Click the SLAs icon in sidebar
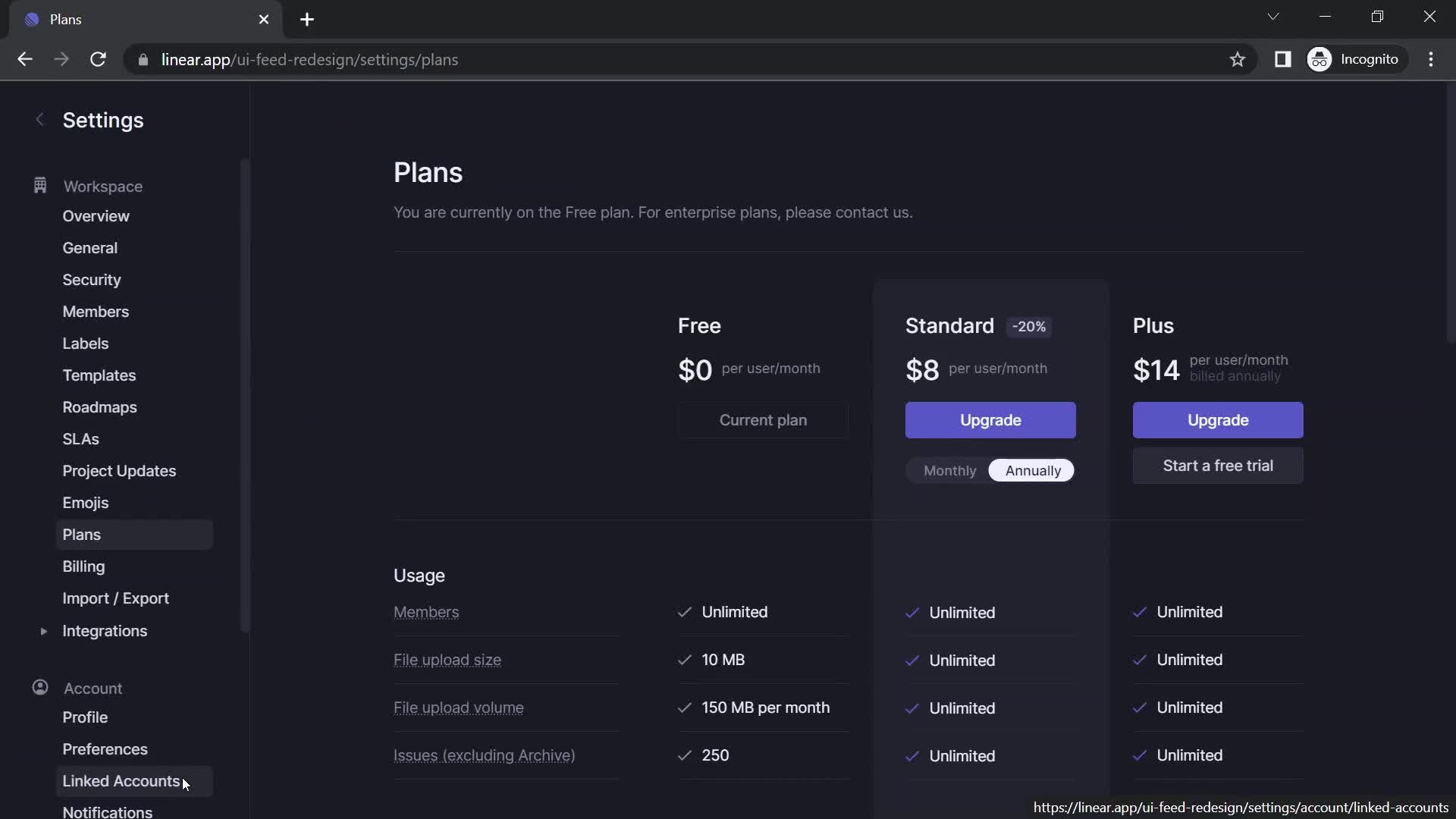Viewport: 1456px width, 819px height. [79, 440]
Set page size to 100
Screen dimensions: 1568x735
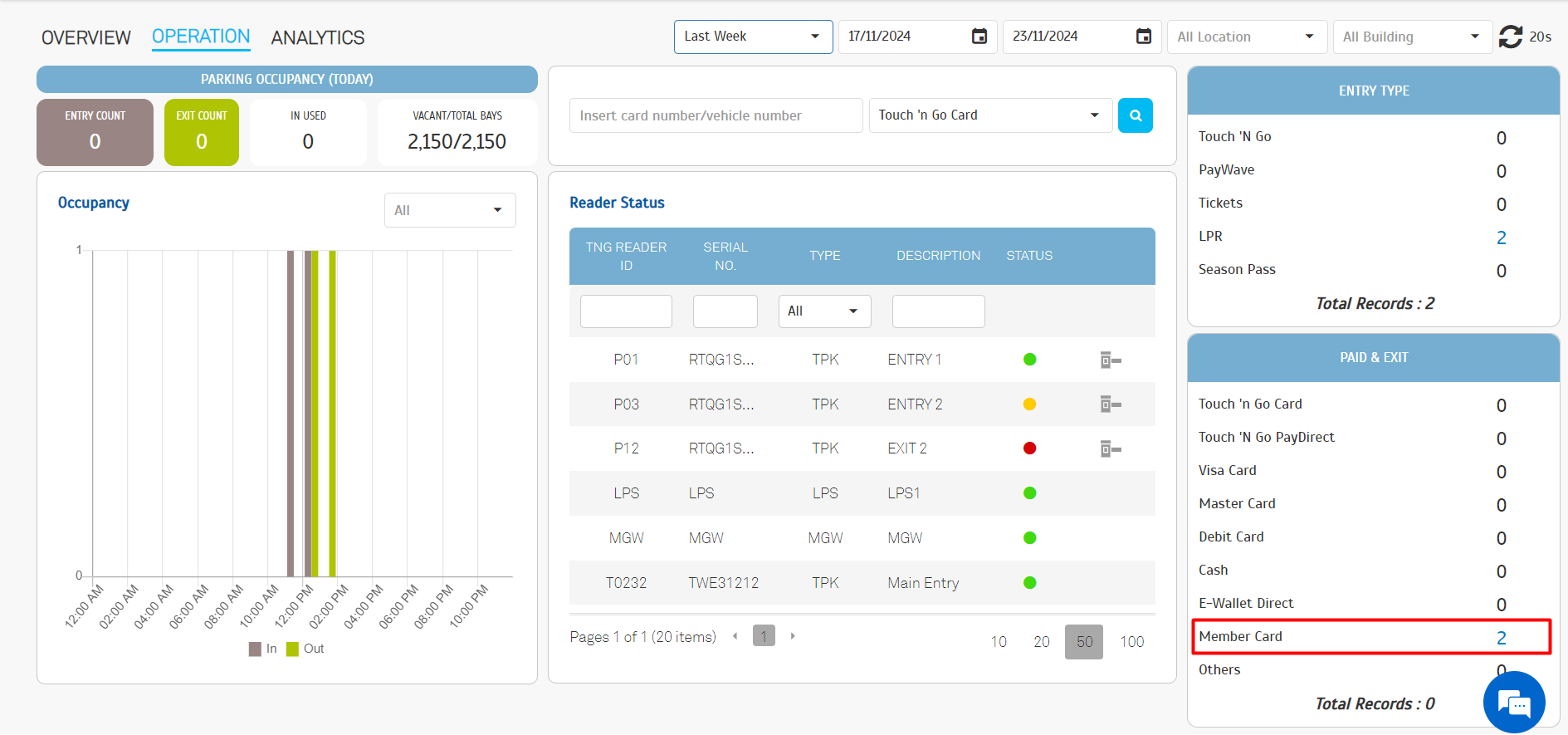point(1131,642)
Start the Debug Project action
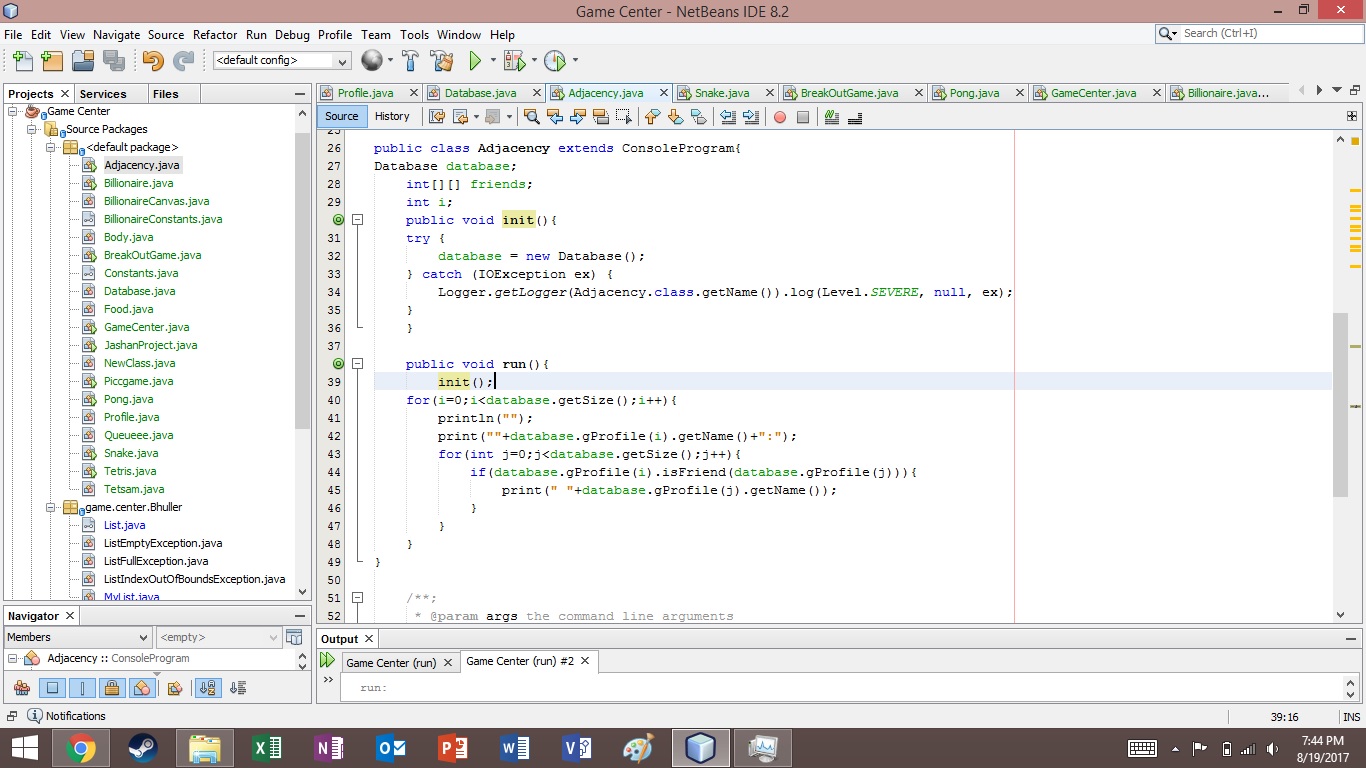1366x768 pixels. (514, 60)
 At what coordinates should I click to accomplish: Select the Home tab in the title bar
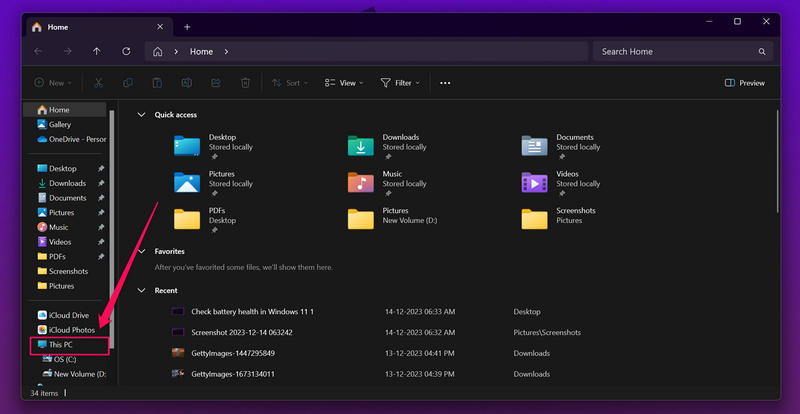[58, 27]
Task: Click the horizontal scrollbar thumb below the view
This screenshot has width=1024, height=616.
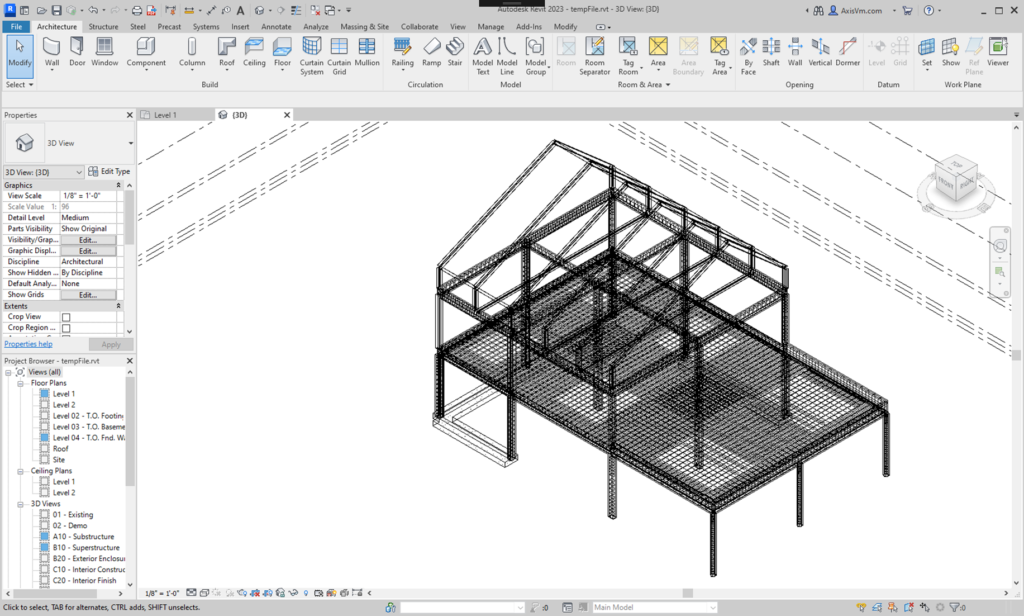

**Your goal**.
After locating the line containing "At what coordinates" in the entries above, repeat only it and each later line through the end, exactly, without any pictures.

**Solution to the problem**.
 At what coordinates should I click to accomplish: Select the Home tab in the title bar
[58, 27]
Task: Click the horizontal scrollbar thumb below the view
This screenshot has width=1024, height=616.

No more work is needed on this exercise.